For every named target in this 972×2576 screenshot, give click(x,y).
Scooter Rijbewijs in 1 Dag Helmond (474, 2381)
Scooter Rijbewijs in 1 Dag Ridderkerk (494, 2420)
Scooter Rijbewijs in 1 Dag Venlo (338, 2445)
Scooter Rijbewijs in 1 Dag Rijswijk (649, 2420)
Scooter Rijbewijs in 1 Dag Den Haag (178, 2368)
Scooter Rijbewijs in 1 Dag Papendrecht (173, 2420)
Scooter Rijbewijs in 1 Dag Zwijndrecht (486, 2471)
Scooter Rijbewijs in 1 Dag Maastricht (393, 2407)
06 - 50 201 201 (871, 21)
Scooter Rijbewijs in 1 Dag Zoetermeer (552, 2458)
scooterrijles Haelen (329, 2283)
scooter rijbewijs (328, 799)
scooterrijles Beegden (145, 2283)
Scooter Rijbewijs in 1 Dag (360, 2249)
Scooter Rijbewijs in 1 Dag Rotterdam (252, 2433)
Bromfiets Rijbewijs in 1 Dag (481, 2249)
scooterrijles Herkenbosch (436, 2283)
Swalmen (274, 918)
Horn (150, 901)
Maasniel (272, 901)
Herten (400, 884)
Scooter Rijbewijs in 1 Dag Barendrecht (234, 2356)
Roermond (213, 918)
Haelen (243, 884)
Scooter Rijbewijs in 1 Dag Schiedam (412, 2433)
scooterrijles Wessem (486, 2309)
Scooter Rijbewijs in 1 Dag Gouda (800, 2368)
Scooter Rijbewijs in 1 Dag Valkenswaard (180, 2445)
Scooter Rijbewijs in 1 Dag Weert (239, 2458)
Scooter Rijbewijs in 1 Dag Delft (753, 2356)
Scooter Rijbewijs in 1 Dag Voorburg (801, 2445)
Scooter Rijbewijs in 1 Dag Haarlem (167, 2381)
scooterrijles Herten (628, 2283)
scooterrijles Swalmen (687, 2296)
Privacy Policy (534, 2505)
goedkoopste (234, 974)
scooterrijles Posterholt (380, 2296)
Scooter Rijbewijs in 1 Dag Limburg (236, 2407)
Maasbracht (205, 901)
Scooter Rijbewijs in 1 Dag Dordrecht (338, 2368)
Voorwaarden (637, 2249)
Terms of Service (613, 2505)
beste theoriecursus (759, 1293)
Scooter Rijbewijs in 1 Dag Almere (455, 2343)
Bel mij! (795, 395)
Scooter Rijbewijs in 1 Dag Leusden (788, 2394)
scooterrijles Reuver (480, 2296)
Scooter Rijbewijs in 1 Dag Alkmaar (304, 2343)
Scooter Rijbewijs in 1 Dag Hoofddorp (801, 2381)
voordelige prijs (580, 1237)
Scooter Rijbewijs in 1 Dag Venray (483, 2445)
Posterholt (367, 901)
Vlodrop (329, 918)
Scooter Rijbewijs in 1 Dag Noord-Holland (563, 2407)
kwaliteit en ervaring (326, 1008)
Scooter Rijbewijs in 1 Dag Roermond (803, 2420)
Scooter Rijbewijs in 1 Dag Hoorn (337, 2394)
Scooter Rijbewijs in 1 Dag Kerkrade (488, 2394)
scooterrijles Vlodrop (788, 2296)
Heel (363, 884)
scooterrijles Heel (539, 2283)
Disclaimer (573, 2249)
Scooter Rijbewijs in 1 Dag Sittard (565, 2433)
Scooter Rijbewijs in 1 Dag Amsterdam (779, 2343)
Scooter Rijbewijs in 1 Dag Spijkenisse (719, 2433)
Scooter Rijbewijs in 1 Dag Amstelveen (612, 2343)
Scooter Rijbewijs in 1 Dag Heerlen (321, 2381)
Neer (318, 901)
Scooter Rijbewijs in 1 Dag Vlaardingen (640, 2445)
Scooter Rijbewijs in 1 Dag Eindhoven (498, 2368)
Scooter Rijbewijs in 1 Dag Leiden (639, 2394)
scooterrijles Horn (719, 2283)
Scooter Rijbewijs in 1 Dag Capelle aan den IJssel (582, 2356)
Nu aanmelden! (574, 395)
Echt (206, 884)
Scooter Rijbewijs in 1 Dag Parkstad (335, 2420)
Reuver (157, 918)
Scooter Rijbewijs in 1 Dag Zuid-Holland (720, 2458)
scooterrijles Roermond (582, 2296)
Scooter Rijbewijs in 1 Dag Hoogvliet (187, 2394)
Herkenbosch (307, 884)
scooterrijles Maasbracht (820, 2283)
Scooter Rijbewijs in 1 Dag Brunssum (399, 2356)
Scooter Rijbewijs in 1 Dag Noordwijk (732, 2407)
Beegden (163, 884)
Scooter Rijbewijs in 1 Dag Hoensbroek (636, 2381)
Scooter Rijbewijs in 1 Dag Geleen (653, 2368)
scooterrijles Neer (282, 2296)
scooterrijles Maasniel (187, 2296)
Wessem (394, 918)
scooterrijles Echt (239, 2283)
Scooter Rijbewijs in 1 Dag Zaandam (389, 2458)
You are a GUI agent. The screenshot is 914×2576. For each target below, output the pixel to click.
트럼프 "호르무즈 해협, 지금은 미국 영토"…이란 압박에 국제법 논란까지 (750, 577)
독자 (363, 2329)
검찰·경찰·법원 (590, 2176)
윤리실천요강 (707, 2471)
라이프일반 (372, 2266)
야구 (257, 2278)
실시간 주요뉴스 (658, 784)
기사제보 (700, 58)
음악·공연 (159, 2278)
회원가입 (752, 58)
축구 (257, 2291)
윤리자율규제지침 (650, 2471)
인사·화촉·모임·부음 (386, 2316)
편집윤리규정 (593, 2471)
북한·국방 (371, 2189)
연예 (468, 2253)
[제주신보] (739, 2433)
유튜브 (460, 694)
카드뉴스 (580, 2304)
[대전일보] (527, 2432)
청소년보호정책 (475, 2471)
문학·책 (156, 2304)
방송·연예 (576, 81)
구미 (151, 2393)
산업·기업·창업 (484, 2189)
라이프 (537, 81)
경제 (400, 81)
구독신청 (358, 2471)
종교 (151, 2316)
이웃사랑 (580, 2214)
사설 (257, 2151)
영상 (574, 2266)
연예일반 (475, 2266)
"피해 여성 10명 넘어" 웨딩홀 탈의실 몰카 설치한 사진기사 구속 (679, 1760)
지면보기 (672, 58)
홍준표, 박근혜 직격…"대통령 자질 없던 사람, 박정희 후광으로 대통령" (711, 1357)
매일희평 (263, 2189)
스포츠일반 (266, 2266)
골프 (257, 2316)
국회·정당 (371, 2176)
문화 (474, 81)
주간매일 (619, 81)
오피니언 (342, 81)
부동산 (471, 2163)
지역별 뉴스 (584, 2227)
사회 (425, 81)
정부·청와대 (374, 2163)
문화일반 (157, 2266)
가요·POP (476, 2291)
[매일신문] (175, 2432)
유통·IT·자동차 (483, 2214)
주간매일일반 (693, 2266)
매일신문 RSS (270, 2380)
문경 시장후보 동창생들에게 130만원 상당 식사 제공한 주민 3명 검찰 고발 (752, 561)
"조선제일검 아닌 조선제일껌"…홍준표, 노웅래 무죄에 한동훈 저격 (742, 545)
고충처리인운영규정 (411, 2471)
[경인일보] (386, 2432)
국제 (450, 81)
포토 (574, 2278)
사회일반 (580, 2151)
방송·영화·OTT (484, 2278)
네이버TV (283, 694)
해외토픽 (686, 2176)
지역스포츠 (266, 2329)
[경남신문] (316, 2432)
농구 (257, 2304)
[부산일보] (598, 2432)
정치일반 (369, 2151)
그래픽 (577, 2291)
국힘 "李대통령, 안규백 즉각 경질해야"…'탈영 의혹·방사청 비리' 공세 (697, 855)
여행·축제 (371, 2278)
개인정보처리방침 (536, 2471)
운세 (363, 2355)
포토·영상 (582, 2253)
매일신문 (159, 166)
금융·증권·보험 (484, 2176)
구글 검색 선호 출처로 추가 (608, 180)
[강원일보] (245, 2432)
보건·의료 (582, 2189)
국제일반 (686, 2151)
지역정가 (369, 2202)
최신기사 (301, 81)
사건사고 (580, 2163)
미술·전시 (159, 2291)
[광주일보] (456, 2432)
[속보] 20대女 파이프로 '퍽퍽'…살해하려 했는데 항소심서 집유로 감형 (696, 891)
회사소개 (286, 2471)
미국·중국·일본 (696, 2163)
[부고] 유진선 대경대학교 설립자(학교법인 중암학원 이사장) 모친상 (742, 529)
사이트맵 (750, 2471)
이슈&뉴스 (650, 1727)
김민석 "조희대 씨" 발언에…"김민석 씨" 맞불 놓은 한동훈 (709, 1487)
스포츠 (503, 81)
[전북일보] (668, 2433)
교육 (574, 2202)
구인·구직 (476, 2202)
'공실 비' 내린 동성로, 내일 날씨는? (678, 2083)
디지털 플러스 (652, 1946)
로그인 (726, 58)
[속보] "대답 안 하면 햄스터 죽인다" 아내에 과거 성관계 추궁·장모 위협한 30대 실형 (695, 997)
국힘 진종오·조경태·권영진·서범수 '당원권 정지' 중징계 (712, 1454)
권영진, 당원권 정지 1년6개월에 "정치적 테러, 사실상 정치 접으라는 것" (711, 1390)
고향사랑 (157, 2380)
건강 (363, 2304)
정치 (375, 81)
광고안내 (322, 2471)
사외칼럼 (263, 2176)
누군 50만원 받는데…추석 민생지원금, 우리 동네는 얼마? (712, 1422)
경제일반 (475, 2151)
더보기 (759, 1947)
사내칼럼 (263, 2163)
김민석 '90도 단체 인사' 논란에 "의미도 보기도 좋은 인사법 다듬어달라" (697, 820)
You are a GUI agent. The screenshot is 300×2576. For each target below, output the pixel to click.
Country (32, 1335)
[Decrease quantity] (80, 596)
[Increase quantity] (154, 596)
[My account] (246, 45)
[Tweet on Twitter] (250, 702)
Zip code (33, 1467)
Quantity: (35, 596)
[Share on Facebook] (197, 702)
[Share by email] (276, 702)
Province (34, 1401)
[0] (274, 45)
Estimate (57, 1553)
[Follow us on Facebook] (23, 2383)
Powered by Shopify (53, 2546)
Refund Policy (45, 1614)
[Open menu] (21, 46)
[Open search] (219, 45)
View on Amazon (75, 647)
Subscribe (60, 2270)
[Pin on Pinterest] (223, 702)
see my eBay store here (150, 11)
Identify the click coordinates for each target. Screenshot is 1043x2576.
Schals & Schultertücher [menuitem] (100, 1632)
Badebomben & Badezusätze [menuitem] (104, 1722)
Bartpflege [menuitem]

__________________________________________________

▶ _THE PROBLEM_
Could you set down, word for word, only the lines above from the line with "로그인 (726, 58)" to the line with "Schals & Schultertücher", including both?

▶ _RESULT OF THIS EXERCISE_
로그인 (726, 58)
[속보] "대답 안 하면 햄스터 죽인다" 아내에 과거 성관계 추궁·장모 위협한 30대 실형 (695, 997)
국힘 진종오·조경태·권영진·서범수 '당원권 정지' 중징계 (712, 1454)
권영진, 당원권 정지 1년6개월에 "정치적 테러, 사실상 정치 접으라는 것" (711, 1390)
고향사랑 (157, 2380)
건강 (363, 2304)
정치 (375, 81)
광고안내 (322, 2471)
사외칼럼 (263, 2176)
누군 50만원 받는데…추석 민생지원금, 우리 동네는 얼마? (712, 1422)
경제일반 (475, 2151)
더보기 (759, 1947)
사내칼럼 (263, 2163)
김민석 '90도 단체 인사' 논란에 "의미도 보기도 좋은 인사법 다듬어달라" (697, 820)
You are a GUI agent. The screenshot is 300×2576. For each target below, output the pixel to click.
Country (32, 1335)
[Decrease quantity] (80, 596)
[Increase quantity] (154, 596)
[My account] (246, 45)
[Tweet on Twitter] (250, 702)
Zip code (33, 1467)
Quantity: (35, 596)
[Share on Facebook] (197, 702)
[Share by email] (276, 702)
Province (34, 1401)
[0] (274, 45)
Estimate (57, 1553)
[Follow us on Facebook] (23, 2383)
Powered by Shopify (53, 2546)
Refund Policy (45, 1614)
[Open menu] (21, 46)
[Open search] (219, 45)
View on Amazon (75, 647)
Subscribe (60, 2270)
[Pin on Pinterest] (223, 702)
see my eBay store here (150, 11)
Identify the click coordinates for each target. Screenshot is 1043x2576.
Schals & Schultertücher [menuitem] (100, 1632)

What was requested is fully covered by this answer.